When the Covid-19 pandemic hit, I found myself talking on the phone with him for hours every day and traveling across the country to visit him. He learned to move on and want other people, and I learned what it feels like to lose the respect of all my friends. He got to have a girlfriend in all the nice ways and in none of the meaningful ones, and I got to pretend that we never talked about ending things. Eventually, this strange extension of our old relationship ended too, this delayed finale 10 times more painful than the original library fiasco had been.
I don’t feel good when I talk about this relationship now because I am ashamed of how I acted at the end, how I had convinced myself that being truly alone is worse than accepting that something has ended. And perhaps I worry that I still think that. I hope not.
I’m not sure.
In another car, on another day, many years before the 7-11 parking lot, my high-school crush and I sat in front of a coffee shop, and I asked him if he wanted us to be dating. He said yes, and I was happy because he was attractive and we had been having a terrific time going to movies and exploring coffee shops and holding hands in parks and kissing in the corners of parties and doing all the things I thought a relationship was supposed to look like.

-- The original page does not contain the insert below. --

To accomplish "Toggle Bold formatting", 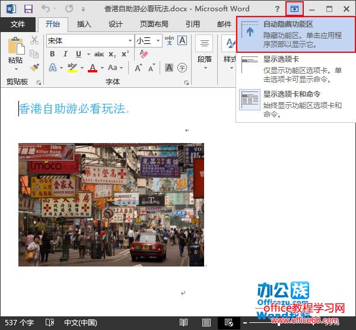I will pos(52,54).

And then 45 minutes later, still in the coffee-shop parking lot, he changed his mind. We were going to college soon, and he didn’t want to start dating anyone, but more important, he just wasn’t that interested in me.
He and I spent the rest of the summer going to movies and exploring coffee shops and holding hands in parks and kissing in the corners of parties and doing all the things I thought a relationship was supposed to look like without ever again talking about that conversation.
I didn’t yet know how many times I would have that conversation with other men in other cars or libraries or dorm rooms, how repetitive it is, how humiliating rejection feels at first but how that feeling always fades, how predictable relationships become when you start to guess when and where these conversations will happen.
But here is the original version of this conversation.
I was 12 and in my favorite barbecue restaurant, Moe’s BBQ, eating my favorite meal — my mouth full of shredded chicken and Moe’s famous baked beans — when my mother told me that she and my father were separating.
I couldn’t speak or swallow and ended up spitting the contents of my mouth into a napkin as the humiliation of not having parents who love each other was compounded by the humiliation of beginning to sob in the middle of Moe’s BBQ. I don’t remember what I said to her, but it must have been bratty and mean, because soon she was also crying. I never went back to Moe’s BBQ, and we never talked or cried about it again.
I didn’t tell my friends that my parents had divorced for four more years, and this was easy to do because my parents moved next door to each other, and we continued to have Thanksgiving and Christmas together and go on family vacations together and not talk about how things ended.
We pretended that nothing ended, nothing changed.
Now, in the 7-11 parking lot, as I waited alone in the car, I marveled at how that gut-punch feeling did not come this time. He emerged with his arms full of Yerba Mate drinks but no iced coffee, and the ignition of the engine returned us to Radiohead.
Oh god, he’d cued the whole album.
I answered his questions. No, we should not keep doing what we are doing. Yes, we should be friends. Yes, I will need time. Something has to change.
We talked about ending things, and then we drove home in silence.
Kyleigh McPeek, a junior at Stanford University, is a finalist in the Modern Love college essay contest.